● **WHAT IS REQUIRED**
Exactly as given, write out all the entries again.

● **PROVIDED RECORDS**
______________________________

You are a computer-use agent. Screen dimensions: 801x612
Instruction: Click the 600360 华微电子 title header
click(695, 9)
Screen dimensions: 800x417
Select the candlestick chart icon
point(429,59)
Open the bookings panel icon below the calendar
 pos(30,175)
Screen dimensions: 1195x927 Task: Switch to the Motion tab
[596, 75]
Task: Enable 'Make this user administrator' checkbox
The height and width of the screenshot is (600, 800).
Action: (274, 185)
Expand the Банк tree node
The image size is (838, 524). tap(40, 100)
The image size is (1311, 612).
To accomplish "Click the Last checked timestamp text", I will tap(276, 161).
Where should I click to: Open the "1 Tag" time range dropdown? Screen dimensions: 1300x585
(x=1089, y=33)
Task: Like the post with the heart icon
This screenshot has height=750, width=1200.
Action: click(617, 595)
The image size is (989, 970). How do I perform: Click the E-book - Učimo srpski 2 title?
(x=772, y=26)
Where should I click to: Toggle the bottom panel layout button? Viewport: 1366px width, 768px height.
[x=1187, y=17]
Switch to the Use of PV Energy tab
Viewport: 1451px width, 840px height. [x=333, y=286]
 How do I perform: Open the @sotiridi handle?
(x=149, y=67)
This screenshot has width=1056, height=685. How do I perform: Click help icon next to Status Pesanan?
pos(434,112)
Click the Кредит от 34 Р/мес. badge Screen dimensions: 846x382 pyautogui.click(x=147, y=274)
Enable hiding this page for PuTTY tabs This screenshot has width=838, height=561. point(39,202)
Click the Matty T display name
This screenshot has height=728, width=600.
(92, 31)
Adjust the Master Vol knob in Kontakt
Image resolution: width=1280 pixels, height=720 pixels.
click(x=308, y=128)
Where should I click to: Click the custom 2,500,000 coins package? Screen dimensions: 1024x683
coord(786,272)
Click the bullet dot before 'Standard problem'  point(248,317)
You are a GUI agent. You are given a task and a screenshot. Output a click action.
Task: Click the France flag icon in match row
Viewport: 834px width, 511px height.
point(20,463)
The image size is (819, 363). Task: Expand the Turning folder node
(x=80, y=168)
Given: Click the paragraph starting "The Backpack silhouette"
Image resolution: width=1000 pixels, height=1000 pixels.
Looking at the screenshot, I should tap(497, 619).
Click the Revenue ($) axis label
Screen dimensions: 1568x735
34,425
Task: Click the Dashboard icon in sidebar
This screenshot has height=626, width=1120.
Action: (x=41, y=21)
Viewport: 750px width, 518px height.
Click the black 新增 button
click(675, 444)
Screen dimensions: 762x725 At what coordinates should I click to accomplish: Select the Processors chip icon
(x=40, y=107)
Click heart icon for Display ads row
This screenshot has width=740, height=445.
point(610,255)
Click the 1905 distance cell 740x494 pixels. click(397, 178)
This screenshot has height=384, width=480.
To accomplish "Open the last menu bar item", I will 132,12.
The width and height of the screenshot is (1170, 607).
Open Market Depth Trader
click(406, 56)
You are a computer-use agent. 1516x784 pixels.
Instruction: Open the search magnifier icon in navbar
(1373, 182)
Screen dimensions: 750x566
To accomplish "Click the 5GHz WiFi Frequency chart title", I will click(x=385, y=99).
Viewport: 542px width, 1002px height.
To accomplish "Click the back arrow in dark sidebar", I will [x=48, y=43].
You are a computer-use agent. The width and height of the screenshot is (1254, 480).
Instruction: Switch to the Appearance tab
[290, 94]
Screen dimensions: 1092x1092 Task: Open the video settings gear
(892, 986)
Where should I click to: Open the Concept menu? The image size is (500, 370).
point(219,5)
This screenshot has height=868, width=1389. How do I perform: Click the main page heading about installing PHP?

______________________________

● **REPLY TO THE TASK**
You are a computer-use agent. Screen dimensions: 801x612
Instruction: Click the 600360 华微电子 title header
click(695, 9)
Screen dimensions: 800x417
Select the candlestick chart icon
point(429,59)
Open the bookings panel icon below the calendar
 pos(30,175)
Screen dimensions: 1195x927 Task: Switch to the Motion tab
[596, 75]
Task: Enable 'Make this user administrator' checkbox
The height and width of the screenshot is (600, 800).
Action: (274, 185)
Expand the Банк tree node
The image size is (838, 524). tap(40, 100)
The image size is (1311, 612).
To accomplish "Click the Last checked timestamp text", I will tap(276, 161).
Where should I click to: Open the "1 Tag" time range dropdown? Screen dimensions: 1300x585
(x=1089, y=33)
Task: Like the post with the heart icon
This screenshot has height=750, width=1200.
Action: click(617, 595)
The image size is (989, 970). How do I perform: Click the E-book - Učimo srpski 2 title?
(x=772, y=26)
Where should I click to: Toggle the bottom panel layout button? Viewport: 1366px width, 768px height.
[x=1187, y=17]
Switch to the Use of PV Energy tab
Viewport: 1451px width, 840px height. [x=333, y=286]
 How do I perform: Open the @sotiridi handle?
(x=149, y=67)
This screenshot has width=1056, height=685. How do I perform: Click help icon next to Status Pesanan?
pos(434,112)
Click the Кредит от 34 Р/мес. badge Screen dimensions: 846x382 pyautogui.click(x=147, y=274)
Enable hiding this page for PuTTY tabs This screenshot has width=838, height=561. point(39,202)
Click the Matty T display name
This screenshot has height=728, width=600.
(92, 31)
Adjust the Master Vol knob in Kontakt
Image resolution: width=1280 pixels, height=720 pixels.
click(x=308, y=128)
Where should I click to: Click the custom 2,500,000 coins package? Screen dimensions: 1024x683
coord(786,272)
Click the bullet dot before 'Standard problem'  point(248,317)
You are a GUI agent. You are given a task and a screenshot. Output a click action.
Task: Click the France flag icon in match row
Viewport: 834px width, 511px height.
point(20,463)
The image size is (819, 363). Task: Expand the Turning folder node
(x=80, y=168)
Given: Click the paragraph starting "The Backpack silhouette"
Image resolution: width=1000 pixels, height=1000 pixels.
Looking at the screenshot, I should tap(497, 619).
Click the Revenue ($) axis label
Screen dimensions: 1568x735
34,425
Task: Click the Dashboard icon in sidebar
This screenshot has height=626, width=1120.
Action: (x=41, y=21)
Viewport: 750px width, 518px height.
Click the black 新增 button
click(675, 444)
Screen dimensions: 762x725 At what coordinates should I click to accomplish: Select the Processors chip icon
(x=40, y=107)
Click heart icon for Display ads row
This screenshot has width=740, height=445.
point(610,255)
Click the 1905 distance cell 740x494 pixels. click(397, 178)
This screenshot has height=384, width=480.
To accomplish "Open the last menu bar item", I will 132,12.
The width and height of the screenshot is (1170, 607).
Open Market Depth Trader
click(406, 56)
You are a computer-use agent. 1516x784 pixels.
Instruction: Open the search magnifier icon in navbar
(1373, 182)
Screen dimensions: 750x566
To accomplish "Click the 5GHz WiFi Frequency chart title", I will click(x=385, y=99).
Viewport: 542px width, 1002px height.
To accomplish "Click the back arrow in dark sidebar", I will [x=48, y=43].
You are a computer-use agent. The width and height of the screenshot is (1254, 480).
Instruction: Switch to the Appearance tab
[290, 94]
Screen dimensions: 1092x1092 Task: Open the video settings gear
(892, 986)
Where should I click to: Open the Concept menu? The image size is (500, 370).
point(219,5)
This screenshot has height=868, width=1389. How do I perform: Click the main page heading about installing PHP?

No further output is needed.